Olympics: British police arrest 29 for ticket touting

July 31, 2012 6:16 am


Sri Lankans watch the live television broadcast of the London Olympics opening ceremony/AFP
LONDON, Jul 31 – British police said on Monday they had arrested 29 people for alleged ticket-touting at the London Olympics, and confirmed they were probing a report that approved agents were selling tickets at inflated prices.

Eleven people have been charged with the offence including a 57-year-old German man and a 30-year-old Slovakian woman, Scotland Yard said.

Wolfgang Menzel will appear at Thames Magistrates’ Court in east London on Monday while Maria Bukranova is set to appear at the same court on August 8, police said in a statement.

The arrests came as Olympics organisers sought to quell concerns over empty seats by making thousands more tickets available.
Separately, police said they had arrested three men on suspicion of posing as plainclothes police officers in order to steal cash or credit cards.
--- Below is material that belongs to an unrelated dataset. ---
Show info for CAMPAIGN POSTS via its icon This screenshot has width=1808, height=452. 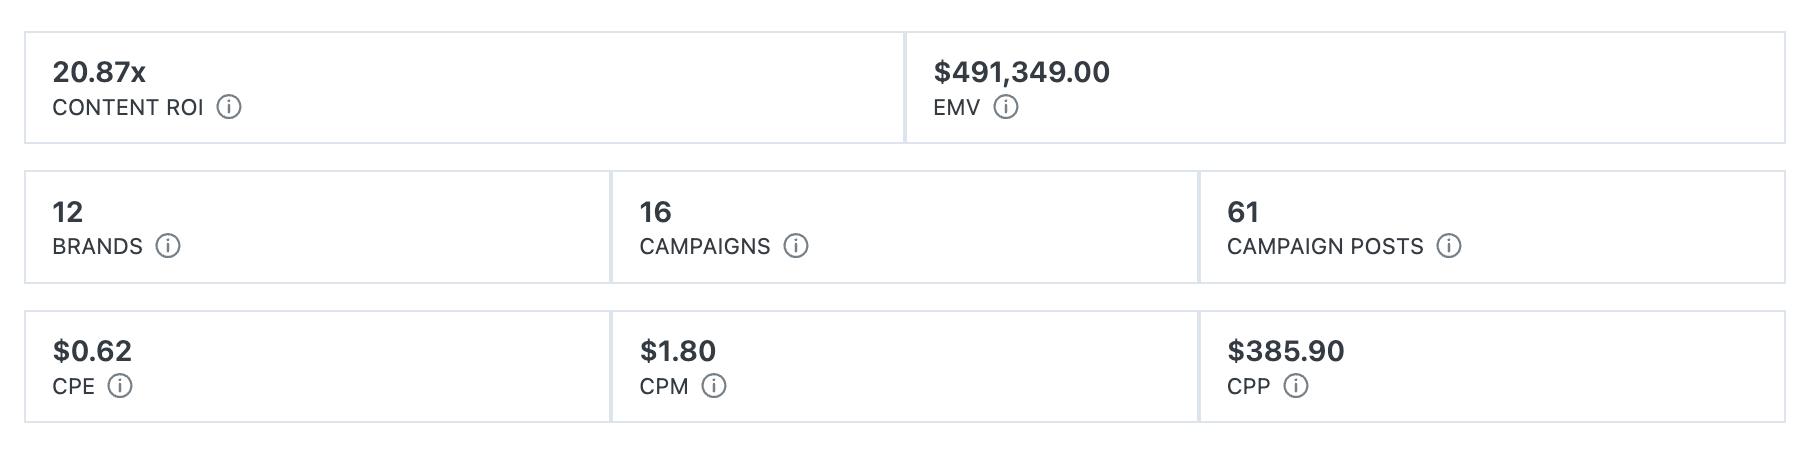(1449, 246)
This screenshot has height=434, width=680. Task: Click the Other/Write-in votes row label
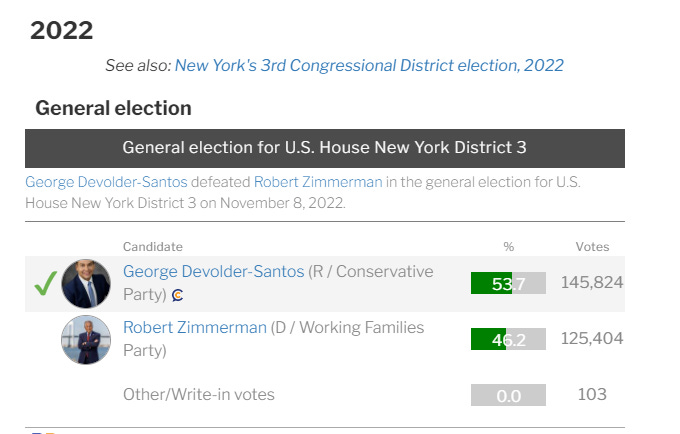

Scotland Yard confirmed on Monday that detectives had launched an investigation into the reported black-market sale of Olympic tickets by three official ticket agents.

The Sunday Times newspaper said it had secretly filmed Olympic officials and agents “selling thousands of top tickets for up to 10 times face value”, and that it had passed 20 hours of footage to police.

The report said officers would seek to question agents representing the Olympic committees of China, Serbia and Lithuania and could make several arrests during the Games.

“We can confirm officers from Operation Podium are investigating the allegations and have contacted the paper to request the material in order to carry out a full assessment of the allegations,” a Scotland Yard spokesman told AFP.

Operation Podium is targeting ticket touts.

The Sunday Times report said the International Olympic Committee (IOC) was examining the same evidence and had suspended the ticketing process for the 2014 Sochi Winter Games in Russia.

The newspaper claimed its undercover investigation had found widespread corruption among officials and agents controlling the tickets for at least 54 countries.